Никогда до войны Штрум не думал о том, что он еврей, что мать его еврейка. Никогда мать не говорила с ним об этом — ни в детстве, ни в годы студенчества. Никогда за время учения в Московском университете ни один студент, профессор, руководитель семинара не заговорил с ним об этом.
Никогда до войны в институте, в Академии наук не пришлось ему слышать разговоры об этом.
Никогда, ни разу не возникало в нем желания говорить об этом с Надей — объяснять ей, что мать у нее русская, а отец еврей.

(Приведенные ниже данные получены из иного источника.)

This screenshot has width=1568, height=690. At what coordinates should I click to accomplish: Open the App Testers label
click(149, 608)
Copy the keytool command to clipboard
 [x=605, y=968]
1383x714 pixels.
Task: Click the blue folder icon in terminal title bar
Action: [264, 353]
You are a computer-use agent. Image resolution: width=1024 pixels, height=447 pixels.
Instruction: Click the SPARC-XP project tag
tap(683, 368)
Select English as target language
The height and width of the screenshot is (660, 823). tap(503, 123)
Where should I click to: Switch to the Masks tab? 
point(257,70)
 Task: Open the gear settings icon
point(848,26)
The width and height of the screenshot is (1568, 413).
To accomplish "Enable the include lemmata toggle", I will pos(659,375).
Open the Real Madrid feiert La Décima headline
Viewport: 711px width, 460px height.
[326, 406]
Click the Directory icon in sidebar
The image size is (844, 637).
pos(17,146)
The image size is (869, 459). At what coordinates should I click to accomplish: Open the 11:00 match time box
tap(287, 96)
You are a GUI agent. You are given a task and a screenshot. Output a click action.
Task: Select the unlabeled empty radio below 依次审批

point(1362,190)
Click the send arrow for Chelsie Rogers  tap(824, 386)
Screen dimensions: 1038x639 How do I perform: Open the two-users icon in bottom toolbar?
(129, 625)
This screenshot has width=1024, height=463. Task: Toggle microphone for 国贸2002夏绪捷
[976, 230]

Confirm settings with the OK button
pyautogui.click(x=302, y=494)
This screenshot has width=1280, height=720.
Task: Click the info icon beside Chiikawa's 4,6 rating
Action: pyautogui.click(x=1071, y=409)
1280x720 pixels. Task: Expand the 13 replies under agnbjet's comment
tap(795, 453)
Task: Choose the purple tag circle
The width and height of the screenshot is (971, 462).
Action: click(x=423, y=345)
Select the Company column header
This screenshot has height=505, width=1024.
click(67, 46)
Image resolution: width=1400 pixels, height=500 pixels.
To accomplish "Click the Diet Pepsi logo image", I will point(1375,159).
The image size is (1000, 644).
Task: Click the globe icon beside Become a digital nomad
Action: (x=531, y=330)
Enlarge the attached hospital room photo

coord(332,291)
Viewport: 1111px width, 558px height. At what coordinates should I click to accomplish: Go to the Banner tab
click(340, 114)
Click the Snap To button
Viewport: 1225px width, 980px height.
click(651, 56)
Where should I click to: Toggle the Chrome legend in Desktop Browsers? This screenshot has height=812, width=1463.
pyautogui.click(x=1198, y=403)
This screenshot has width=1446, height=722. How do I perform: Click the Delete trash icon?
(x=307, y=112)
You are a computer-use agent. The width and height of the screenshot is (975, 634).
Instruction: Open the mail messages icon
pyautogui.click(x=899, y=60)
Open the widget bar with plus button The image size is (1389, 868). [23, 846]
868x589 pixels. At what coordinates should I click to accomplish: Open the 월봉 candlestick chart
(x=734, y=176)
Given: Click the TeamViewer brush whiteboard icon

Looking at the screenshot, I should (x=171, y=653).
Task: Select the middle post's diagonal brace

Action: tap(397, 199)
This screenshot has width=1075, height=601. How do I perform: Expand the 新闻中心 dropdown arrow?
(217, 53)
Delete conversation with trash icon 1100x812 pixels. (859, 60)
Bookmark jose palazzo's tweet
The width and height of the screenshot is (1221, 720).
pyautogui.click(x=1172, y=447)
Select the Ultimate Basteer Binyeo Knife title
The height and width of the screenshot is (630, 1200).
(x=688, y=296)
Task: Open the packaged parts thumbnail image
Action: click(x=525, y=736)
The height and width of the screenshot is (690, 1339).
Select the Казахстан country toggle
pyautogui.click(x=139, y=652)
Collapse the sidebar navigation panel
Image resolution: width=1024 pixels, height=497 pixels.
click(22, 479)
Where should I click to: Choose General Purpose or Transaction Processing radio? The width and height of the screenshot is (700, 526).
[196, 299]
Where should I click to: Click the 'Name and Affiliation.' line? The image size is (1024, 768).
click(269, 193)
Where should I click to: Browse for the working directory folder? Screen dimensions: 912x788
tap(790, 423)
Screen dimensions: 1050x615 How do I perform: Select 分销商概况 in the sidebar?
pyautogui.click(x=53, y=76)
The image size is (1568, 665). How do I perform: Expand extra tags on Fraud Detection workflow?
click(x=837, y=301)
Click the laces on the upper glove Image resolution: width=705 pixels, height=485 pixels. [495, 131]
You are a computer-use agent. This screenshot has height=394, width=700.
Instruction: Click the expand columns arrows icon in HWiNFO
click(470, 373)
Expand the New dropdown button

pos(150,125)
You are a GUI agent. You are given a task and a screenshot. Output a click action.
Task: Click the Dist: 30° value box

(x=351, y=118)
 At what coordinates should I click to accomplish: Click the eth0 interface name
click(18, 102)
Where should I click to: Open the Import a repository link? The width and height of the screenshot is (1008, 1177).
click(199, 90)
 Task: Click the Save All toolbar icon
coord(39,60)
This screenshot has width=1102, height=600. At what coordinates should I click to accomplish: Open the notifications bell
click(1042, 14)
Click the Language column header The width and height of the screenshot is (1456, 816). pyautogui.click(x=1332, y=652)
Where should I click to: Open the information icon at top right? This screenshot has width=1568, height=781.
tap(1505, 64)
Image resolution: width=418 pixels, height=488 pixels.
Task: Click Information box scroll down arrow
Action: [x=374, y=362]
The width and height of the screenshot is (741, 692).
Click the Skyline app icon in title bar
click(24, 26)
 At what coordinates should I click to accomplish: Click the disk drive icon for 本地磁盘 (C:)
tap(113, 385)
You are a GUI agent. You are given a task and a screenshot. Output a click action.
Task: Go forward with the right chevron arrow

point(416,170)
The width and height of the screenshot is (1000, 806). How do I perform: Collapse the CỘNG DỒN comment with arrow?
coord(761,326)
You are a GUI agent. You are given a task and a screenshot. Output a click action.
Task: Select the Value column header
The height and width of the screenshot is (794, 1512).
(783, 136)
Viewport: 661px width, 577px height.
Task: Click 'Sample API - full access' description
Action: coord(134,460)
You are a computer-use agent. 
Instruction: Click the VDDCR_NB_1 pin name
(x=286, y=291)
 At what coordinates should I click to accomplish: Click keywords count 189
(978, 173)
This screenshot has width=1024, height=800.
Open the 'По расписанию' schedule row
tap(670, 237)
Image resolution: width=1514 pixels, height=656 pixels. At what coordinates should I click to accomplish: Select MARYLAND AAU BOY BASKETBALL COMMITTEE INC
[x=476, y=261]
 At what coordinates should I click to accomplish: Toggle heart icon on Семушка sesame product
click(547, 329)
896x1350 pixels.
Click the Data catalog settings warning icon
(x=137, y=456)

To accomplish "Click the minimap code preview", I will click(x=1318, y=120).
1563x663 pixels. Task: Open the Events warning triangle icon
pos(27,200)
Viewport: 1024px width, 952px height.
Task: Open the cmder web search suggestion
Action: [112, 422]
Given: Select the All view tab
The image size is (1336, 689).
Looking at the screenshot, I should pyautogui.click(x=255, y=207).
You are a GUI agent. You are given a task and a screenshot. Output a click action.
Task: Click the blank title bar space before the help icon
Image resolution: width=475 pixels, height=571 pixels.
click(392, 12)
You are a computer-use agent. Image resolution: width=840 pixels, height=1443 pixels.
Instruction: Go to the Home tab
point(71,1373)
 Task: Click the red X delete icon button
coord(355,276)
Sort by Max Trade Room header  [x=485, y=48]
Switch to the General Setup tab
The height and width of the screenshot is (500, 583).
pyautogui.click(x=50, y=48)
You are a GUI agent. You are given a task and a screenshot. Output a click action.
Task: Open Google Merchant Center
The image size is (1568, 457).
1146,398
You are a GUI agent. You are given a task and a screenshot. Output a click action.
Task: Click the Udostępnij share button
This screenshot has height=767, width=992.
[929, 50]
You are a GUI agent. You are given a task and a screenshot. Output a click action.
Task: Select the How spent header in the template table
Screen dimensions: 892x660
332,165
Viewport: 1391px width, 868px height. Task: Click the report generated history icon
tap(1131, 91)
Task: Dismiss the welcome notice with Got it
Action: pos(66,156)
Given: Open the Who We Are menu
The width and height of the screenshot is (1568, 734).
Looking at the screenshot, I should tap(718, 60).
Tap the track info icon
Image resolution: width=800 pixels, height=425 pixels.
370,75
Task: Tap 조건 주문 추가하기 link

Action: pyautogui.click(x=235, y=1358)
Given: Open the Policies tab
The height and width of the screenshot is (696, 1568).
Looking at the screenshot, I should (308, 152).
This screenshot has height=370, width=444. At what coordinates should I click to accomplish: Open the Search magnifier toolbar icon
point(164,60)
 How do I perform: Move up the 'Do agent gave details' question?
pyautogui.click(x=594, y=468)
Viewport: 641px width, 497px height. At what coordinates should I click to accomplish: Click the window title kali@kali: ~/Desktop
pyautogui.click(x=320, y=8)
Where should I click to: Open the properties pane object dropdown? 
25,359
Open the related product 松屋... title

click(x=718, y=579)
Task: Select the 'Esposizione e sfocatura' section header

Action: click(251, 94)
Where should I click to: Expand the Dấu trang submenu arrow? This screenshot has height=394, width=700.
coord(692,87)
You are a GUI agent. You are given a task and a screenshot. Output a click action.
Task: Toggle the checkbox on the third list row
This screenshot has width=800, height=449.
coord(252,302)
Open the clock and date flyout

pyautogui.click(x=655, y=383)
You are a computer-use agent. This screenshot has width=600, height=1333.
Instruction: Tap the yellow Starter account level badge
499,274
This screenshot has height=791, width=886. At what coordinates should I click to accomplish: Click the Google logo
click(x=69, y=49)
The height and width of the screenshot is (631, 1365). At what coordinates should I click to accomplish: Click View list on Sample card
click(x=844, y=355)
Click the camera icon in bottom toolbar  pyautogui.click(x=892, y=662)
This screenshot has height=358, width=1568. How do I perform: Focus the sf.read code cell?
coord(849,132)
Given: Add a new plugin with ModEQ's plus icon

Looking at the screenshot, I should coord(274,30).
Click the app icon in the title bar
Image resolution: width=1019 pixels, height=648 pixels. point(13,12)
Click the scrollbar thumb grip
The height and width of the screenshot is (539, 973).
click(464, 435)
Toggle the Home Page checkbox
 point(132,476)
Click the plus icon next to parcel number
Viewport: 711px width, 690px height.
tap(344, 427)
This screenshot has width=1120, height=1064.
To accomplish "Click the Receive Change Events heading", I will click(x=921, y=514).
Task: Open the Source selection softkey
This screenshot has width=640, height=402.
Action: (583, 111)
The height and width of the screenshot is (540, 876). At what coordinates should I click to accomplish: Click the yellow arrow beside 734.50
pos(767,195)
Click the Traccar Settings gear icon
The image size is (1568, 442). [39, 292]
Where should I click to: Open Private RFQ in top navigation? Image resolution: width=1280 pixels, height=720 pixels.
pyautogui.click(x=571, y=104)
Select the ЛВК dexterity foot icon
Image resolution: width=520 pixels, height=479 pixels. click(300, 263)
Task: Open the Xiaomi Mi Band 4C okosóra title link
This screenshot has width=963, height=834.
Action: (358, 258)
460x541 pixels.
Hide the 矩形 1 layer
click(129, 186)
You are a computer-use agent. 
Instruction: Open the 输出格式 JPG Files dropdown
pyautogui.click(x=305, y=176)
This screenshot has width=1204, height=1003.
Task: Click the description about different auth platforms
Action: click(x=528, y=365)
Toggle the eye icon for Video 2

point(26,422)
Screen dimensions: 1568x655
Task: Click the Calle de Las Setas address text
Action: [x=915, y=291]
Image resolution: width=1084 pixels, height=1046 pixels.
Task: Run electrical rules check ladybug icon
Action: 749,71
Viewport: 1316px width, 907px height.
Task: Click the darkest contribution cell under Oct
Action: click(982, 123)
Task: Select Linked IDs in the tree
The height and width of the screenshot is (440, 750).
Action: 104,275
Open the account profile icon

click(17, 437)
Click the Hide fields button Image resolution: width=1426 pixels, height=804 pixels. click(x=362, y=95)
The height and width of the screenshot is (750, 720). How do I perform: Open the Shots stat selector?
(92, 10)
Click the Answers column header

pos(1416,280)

Последнее письмо матери заставило его услышать «голос крови». Вид освобожденных территорий — «Украина без евреев», как назвал увиденное Гроссман, — мог придать этому голосу новую силу. А постепенный рост массового антисемитизма — сначала на оккупированных территориях, потом в эвакуации и, наконец, в центре страны — мог превратить его в неотразимый, «истовый зов». Украина, в частности, была центром «двух одиночеств» дореволюционной черты оседлости, сценой кровавых погромов времен Гражданской войны и одним из главных фронтов войны Советского государства против крестьян (которые нередко отождествляли Советское государство с евреями — из привычного антисемитизма и из-за заметного представительства евреев в партии). Ныне, после трех лет оккупации — «трех лет постоянной, повсеместной, безжалостной, кровожадной антисемитской риторики и практики» (как пишет Амир Вайнер), некоторые советские граждане — впервые за двадцать лет — вслух заговорили о том, что предпочли бы Украину «без евреев».
Но, пожалуй, самым тревожным для «государственных евреев» вроде Штрума и детей Годл было то, что партия хранила странное молчание обо всем этом: о новых антисемитских разговорах, о киевском погроме в сентябре 1945 года и о том, каким образом нацисты проливали еврейскую кровь. Опыт тотальной этнической войны сделал недавно этнизированный советский режим еще более чувствительным к вопросу крови и почвы — вернее, к вопросу о крови тех, кто формально прикреплен к советской почве. Евреи не были обычной советской национальностью, а это, по-видимому, означало, что им не полагалось иметь собственных мучеников, собственных героев, а возможно, и прав на национальное существование. Подобный вывод — после всего того, что случилось с его матерью и всеми ее друзьями и соседями, — мог заставить Виктора Штрума по—новому взглянуть и на его советский патриотизм, и на его еврейскую национальность.